The klaxons and pulsing red lights are remarkable not only in being impossible to ignore, but for how they push right on whatever part of the brain generates headaches. They came on at almost the instant of impact, so even if you weren’t being sucked out into the death outside, you sure knew that it was coming. All the internal bulkheads came down fast and hard. I was trapped in the greenhouse, but that was on the opposite side of the station, and I guess there was enough station to slow the particles down before the reached me. I stood there feeling freaked out until I realised we should be checking in. That’s when I found out I was the only one in a position to fix it. The voices on the other end were intensely calm, quietly panicking – I recognised it from how all the original astronauts talk. They were trained to stay calm through utter disaster and keep it together even while people were dying around them and the air whistled out of their helmets. It’s quite scary to grow up with, and wildly intimidating.
There’s an airlock from the greenhouse, a legacy of when all these units were chained together to make a spaceship.
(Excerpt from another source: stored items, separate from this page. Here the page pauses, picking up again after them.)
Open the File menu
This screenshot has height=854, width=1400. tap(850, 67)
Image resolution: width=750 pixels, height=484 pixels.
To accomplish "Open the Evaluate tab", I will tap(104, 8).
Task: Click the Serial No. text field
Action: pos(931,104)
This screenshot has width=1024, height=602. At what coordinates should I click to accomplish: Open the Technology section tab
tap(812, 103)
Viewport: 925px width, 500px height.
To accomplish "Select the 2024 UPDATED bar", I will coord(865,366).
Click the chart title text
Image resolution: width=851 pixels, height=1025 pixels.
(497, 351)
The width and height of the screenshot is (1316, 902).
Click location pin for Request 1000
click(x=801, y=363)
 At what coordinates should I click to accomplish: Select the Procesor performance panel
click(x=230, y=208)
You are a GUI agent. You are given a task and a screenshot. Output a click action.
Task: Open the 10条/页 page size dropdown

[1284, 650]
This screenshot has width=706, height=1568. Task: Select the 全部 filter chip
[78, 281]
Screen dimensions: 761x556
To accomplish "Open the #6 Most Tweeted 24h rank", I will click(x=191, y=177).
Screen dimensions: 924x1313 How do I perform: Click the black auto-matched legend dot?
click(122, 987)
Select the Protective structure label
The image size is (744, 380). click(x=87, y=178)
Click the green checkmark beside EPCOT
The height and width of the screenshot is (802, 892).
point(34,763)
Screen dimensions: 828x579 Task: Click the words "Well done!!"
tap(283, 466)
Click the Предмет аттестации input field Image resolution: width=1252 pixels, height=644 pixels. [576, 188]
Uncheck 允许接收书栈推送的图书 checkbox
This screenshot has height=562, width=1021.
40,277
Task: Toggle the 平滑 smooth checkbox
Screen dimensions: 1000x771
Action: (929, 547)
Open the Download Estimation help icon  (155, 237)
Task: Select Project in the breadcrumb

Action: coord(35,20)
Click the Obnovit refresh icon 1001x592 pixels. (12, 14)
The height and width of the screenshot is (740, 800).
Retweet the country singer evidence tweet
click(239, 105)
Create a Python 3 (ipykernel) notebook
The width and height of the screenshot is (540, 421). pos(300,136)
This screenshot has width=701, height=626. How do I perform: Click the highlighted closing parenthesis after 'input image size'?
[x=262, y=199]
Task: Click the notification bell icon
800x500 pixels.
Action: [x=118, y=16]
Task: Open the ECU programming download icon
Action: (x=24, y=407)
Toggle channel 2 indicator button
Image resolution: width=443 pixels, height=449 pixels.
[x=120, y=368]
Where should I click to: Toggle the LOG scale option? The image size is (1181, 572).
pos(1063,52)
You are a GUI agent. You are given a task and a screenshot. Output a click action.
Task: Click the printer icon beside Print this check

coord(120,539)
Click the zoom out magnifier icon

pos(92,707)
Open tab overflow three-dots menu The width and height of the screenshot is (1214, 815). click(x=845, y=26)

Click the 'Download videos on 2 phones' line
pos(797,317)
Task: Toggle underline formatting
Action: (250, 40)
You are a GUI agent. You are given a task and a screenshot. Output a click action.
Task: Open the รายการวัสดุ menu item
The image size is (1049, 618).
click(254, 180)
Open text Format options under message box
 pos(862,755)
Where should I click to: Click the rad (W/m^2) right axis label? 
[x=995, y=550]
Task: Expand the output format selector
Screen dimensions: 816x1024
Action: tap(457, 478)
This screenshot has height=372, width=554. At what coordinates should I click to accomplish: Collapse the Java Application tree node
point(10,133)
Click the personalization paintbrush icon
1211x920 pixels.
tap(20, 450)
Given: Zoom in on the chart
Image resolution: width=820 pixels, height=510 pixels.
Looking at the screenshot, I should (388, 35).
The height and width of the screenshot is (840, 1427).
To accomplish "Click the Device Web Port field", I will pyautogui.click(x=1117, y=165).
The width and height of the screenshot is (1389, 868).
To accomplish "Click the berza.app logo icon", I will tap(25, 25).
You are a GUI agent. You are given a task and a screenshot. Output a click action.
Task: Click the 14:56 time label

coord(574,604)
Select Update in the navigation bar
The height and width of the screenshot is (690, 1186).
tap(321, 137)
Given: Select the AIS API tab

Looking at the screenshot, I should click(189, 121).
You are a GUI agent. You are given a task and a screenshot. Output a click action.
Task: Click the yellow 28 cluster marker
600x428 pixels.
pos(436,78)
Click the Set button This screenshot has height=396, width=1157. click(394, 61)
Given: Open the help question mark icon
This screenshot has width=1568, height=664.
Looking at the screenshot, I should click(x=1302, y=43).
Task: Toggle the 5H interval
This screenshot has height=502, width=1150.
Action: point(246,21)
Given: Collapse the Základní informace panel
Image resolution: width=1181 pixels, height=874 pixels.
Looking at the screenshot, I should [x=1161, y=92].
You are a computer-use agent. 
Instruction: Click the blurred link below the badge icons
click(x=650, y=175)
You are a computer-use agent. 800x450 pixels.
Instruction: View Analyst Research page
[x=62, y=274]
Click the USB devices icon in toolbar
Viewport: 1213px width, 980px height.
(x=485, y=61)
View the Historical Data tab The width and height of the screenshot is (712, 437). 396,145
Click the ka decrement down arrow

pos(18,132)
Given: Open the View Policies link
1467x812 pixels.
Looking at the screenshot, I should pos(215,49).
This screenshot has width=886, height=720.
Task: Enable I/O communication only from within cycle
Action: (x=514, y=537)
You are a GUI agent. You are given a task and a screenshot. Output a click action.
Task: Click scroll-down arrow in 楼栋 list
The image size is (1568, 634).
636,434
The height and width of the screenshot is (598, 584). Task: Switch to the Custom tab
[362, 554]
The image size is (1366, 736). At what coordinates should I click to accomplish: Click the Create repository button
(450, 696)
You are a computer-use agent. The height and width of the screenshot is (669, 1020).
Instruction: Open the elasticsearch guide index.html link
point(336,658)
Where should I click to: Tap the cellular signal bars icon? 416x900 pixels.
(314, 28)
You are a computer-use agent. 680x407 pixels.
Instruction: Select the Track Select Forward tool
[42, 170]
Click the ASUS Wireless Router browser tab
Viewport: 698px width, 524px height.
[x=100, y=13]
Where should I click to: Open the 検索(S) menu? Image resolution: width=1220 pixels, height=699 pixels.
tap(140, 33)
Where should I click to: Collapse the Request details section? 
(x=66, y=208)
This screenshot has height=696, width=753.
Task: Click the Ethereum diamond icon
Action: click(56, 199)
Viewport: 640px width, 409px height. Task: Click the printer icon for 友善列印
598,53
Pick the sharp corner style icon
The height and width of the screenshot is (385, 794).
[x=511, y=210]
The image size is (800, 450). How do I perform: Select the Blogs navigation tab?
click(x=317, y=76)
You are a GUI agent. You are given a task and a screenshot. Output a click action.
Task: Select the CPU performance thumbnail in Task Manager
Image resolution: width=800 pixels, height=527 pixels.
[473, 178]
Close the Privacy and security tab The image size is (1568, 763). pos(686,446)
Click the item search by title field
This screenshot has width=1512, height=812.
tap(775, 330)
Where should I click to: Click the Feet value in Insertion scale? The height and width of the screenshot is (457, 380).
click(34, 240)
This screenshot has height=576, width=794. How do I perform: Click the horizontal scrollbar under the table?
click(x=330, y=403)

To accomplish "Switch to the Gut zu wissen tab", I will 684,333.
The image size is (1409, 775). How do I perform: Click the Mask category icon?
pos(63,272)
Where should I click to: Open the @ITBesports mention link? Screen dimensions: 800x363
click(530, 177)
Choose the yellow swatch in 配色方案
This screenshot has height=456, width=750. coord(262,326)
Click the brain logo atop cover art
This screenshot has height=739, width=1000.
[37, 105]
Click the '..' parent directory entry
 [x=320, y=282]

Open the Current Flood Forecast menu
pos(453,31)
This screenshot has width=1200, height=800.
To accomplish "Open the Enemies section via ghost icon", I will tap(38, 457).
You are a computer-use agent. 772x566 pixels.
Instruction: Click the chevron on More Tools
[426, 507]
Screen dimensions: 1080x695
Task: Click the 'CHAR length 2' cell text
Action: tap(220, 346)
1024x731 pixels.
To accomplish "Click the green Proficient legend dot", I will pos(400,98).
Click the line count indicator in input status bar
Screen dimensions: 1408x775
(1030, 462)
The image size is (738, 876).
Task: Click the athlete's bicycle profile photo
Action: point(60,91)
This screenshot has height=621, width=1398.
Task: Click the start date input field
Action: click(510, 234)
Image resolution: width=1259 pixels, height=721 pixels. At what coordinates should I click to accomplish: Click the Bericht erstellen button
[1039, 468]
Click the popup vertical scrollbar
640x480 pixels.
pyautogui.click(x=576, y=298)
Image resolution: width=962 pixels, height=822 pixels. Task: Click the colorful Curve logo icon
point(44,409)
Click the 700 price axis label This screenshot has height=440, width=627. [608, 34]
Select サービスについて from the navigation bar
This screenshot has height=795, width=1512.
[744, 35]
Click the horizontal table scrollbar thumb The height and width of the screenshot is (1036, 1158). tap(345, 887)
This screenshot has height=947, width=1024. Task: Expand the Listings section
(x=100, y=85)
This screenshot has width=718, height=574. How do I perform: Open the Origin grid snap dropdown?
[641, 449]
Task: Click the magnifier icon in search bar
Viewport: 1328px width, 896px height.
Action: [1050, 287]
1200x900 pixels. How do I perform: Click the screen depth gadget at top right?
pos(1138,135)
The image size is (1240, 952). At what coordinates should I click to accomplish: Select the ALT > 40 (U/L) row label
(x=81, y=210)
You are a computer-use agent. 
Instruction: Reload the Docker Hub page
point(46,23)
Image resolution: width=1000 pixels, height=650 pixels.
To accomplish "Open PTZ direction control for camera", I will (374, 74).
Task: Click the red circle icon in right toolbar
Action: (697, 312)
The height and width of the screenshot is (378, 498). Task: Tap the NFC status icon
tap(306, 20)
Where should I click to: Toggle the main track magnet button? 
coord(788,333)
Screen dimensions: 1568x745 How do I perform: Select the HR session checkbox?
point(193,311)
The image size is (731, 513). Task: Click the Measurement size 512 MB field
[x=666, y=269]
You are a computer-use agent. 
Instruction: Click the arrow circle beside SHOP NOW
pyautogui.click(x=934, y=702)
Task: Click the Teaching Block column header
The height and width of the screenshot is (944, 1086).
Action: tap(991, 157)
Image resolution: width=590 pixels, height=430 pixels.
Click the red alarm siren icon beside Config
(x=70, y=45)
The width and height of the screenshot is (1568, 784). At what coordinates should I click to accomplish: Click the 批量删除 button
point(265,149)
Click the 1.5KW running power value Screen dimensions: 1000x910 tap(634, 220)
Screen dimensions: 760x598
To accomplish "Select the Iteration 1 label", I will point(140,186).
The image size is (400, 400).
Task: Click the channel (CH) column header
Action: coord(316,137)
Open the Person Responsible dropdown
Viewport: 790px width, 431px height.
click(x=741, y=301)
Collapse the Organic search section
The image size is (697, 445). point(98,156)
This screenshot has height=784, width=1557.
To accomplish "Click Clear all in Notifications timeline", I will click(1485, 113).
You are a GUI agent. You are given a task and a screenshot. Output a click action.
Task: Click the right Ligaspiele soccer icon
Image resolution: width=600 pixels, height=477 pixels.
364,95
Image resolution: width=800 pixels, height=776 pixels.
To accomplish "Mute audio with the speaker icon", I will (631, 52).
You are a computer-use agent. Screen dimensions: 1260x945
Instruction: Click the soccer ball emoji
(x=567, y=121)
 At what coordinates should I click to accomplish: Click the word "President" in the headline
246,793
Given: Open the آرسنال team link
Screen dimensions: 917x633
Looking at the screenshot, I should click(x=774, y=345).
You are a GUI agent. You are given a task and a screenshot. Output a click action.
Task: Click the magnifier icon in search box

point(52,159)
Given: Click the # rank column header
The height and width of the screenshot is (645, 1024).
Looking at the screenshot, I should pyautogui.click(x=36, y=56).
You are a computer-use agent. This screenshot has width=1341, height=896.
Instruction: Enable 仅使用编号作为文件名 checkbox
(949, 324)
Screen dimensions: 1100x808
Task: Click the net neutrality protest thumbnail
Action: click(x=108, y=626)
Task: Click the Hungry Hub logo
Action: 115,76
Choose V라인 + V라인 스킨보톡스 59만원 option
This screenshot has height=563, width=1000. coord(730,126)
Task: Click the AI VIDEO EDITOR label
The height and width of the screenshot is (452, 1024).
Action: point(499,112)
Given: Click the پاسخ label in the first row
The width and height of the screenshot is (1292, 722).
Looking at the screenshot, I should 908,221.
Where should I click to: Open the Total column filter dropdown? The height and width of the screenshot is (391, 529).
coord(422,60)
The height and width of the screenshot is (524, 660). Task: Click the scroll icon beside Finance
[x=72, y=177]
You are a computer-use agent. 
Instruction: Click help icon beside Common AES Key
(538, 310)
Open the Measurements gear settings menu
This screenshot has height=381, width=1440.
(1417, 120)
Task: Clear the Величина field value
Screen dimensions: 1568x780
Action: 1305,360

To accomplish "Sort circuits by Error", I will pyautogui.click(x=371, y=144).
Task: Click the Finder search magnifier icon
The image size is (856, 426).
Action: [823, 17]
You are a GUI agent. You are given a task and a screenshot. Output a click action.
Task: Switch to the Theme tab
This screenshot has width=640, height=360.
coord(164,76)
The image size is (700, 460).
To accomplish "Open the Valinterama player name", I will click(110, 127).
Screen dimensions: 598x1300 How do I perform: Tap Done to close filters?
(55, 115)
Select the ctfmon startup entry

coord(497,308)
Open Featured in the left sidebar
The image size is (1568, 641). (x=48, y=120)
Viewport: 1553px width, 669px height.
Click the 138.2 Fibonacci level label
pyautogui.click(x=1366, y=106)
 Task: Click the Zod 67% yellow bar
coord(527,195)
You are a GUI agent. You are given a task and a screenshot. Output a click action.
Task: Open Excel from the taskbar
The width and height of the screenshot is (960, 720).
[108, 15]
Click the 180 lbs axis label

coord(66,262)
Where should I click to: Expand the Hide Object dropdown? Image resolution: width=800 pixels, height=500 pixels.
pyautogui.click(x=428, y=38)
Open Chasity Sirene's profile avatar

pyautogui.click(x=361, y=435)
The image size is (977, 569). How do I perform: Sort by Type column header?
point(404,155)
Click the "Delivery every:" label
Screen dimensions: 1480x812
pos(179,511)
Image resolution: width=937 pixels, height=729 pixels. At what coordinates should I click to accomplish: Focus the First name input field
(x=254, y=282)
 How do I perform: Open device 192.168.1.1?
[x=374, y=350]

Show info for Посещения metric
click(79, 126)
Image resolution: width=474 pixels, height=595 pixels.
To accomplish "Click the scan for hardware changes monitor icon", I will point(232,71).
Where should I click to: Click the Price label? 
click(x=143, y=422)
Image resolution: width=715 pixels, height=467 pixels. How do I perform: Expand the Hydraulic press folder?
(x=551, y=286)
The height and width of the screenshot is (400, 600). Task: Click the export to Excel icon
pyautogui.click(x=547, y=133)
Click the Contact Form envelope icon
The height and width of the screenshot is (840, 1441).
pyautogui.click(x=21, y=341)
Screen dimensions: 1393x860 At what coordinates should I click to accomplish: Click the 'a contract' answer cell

All I need to do is suit up, which I obviously know how to do, open the airlock and go outside. Into that boiling freezing expanse of nothing. I can just walk across the hull, halfway round the station to where the main power coupling has been knocked loose. According to my parents it’s not even damaged, just bumped. I’ll need to shove it back into place and turn a massive switch. Then come back inside. The power will return, the air pumps will work, the station will heat back up and everyone will live. Everyone who’s not already dead. They’ve been evasive about that: “casualties yet to be determined”, but there’s no point worrying about who’s alive if everyone will be dead in two hours anyway.
I’ve got the suit on. It’s made for someone shorter than me. All us second generation are taller than our parents – we’ve stretched out in the lower gravity – and like the doors being fractionally too low, all the suits are just that bit too small. I squeezed in, and it makes me walk like what I think a dinosaur walked like, hunched over with short arms, like mine are because my shoulders are pinned back, and this suit sleeve feels like a flipper. I don’t know about this. I can’t see it going well. I have made it as far as getting in the airlock, but the voices in my helmet were starting to lose their infernal cool, so I turned it to silent. I can do this, I’m sure I can. I’m totally going to go out there and save the colony. Save us, and doom us to living in this tin can where everything is too small, and there’s too little of everything. That’s worth saving, isn’t it?